**Источник:**
########################################

Но рвение его не находило отклика и только делало его смешным даже в глазах образованных язычников. Он неоднократно жалуется на равнодушие своей партии и обвиняет одного из своих жрецов в тайном союзе с христианскими епископами. Люди приходили на его жертвоприношения не из благочестия, а из любопытства, они аплодировали своему императору, как если бы он был актером в театре. Часто зрителей вообще не было. Когда Юлиан пытался восстановить оракул Аполлона Дафнийского в знаменитой кипарисовой роще в Антиохии и отдал приказания о величественной процессии с возлияниями, танцами и воскурениями, то, появившись в назначенное время в храме, он нашел там лишь старого одинокого жреца, приносящего явно никудышную жертву — гуся[69].
Однако в то же время Юлиан пытался обновить и преобразовать язычество внеся в него христианскую мораль; сам он считал, что возвращает язычеству первозданную чистоту. В этом он неосознанно и сам того не желая изобличал нищету языческой религии и воздавал высшую дань уважения христианству, а потому христиане не без причины прозвали его «обезьяной христианства».

########################################

**Раздел набора данных:**
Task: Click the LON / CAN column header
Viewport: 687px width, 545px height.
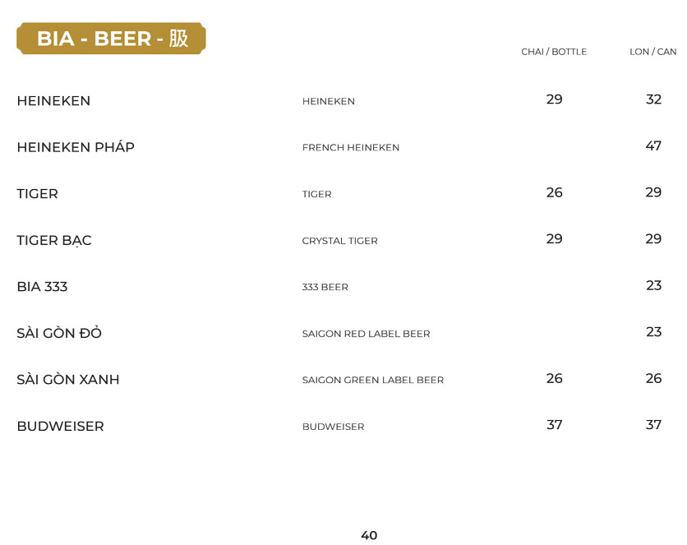Action: [x=652, y=52]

########################################

**Задание:** Перепечатайте источник полностью, символ в символ. Листинг — самостоятельный материал, не связанный с источником.

**Ответ к заданию:**
Но рвение его не находило отклика и только делало его смешным даже в глазах образованных язычников. Он неоднократно жалуется на равнодушие своей партии и обвиняет одного из своих жрецов в тайном союзе с христианскими епископами. Люди приходили на его жертвоприношения не из благочестия, а из любопытства, они аплодировали своему императору, как если бы он был актером в театре. Часто зрителей вообще не было. Когда Юлиан пытался восстановить оракул Аполлона Дафнийского в знаменитой кипарисовой роще в Антиохии и отдал приказания о величественной процессии с возлияниями, танцами и воскурениями, то, появившись в назначенное время в храме, он нашел там лишь старого одинокого жреца, приносящего явно никудышную жертву — гуся[69].
Однако в то же время Юлиан пытался обновить и преобразовать язычество внеся в него христианскую мораль; сам он считал, что возвращает язычеству первозданную чистоту. В этом он неосознанно и сам того не желая изобличал нищету языческой религии и воздавал высшую дань уважения христианству, а потому христиане не без причины прозвали его «обезьяной христианства».